Ce serait une grave imprudence, si l’on veut se priver du concours du temps, et faire autre chose que codifier ce qu’il aura graduellement produit. Ce qui aidera sans doute à l’éviter, c’est que longtemps encore tous les Dominions seront moins peuplés que la métropole. En 1911, l’une compte 45 millions d’habitans, tous les autres ensemble 14 millions de Blancs. Il n’y a aucune chance pour qu’avant un demi-siecle les Dominions aient rejoint la mère patrie, qui devra contenir alors près de 60 millions d’habitans.
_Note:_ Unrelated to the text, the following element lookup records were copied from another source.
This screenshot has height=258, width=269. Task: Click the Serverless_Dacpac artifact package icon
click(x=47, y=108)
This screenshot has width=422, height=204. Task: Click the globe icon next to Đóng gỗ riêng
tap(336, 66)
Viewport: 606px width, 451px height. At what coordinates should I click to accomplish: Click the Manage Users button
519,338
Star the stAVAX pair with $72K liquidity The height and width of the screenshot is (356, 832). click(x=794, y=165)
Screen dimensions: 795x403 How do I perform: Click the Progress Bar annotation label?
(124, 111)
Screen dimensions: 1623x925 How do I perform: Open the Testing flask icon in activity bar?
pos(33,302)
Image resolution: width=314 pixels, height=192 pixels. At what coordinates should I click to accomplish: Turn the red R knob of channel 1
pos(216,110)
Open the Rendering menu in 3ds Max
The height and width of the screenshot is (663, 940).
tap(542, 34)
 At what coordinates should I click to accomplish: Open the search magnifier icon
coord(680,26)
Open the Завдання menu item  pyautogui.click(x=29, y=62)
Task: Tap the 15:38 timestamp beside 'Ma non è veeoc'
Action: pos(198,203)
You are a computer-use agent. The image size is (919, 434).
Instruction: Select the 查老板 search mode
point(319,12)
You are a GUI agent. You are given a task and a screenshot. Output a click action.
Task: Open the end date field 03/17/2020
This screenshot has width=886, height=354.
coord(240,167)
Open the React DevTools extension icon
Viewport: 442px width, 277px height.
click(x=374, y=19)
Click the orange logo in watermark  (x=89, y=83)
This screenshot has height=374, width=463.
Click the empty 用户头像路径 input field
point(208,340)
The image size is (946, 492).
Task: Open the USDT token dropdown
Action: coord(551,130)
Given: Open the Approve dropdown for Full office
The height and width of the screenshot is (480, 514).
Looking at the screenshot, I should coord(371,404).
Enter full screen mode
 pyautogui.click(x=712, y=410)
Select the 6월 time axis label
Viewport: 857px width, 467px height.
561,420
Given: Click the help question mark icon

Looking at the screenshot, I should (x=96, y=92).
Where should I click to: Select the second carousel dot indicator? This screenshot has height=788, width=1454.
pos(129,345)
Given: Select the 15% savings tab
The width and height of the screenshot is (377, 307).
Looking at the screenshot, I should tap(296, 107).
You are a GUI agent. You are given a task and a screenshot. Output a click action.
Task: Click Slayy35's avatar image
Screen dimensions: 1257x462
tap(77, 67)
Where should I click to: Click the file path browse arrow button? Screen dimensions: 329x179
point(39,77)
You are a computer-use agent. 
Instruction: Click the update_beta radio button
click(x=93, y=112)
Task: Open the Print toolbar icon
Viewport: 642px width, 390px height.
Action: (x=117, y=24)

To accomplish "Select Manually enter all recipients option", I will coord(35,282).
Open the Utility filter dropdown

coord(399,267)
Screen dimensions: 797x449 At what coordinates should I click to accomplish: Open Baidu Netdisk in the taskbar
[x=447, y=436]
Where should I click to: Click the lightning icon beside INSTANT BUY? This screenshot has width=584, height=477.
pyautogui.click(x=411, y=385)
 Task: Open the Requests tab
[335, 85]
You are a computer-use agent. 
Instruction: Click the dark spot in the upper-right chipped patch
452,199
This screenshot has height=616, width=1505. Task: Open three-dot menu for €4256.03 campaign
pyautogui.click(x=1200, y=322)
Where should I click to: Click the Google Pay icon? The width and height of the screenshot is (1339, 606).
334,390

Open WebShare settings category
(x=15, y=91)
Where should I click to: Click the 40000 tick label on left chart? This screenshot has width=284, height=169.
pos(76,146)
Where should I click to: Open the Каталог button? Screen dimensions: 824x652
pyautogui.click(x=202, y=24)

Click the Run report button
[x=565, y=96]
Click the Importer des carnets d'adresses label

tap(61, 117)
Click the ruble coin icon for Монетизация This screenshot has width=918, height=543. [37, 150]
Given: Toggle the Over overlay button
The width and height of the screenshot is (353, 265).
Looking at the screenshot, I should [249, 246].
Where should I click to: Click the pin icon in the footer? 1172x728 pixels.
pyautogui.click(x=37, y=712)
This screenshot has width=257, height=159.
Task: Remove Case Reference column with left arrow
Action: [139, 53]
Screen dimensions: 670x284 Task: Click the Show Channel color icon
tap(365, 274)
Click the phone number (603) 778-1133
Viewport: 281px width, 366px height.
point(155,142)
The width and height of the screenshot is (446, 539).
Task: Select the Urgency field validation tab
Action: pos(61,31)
La loi du nombre les mettrait en facile minorité, et elles ne l’accepteront pas.

Pendant les prochaines années, les conférences coloniales augmenteront sans doute de nombre et d’importance ; elles se tiendront peut-être bientôt tous les deux ans, alternativement dans les colonies et dans la métropole. En sortira-t-il une union militaire ou une union douanière ? Le succès des conservateurs canadiens, le choix du nouveau chef des conservateurs anglais semblent indiquer qu’un courant se prononce dans ce sens. Si des élections coïncident avec une période de crise économique, les Tariff Reformers anglais peuvent se trouver portés au pouvoir. Leurs desseins seront malaisés à mettre en pratique. Quoi qu’il en soit, on peut espérer, et on le doit pour le bien du monde, que, selon le mot du général Botha, et l’hommage n’est pas médiocre dans la bouche d’un tel homme, « le génie politique de la race britannique saura édifier une solution à ces difficiles problèmes, pourvu qu’on ne cherche pas à forcer le pas. »


PIERRE LEROY-BEAULIEU.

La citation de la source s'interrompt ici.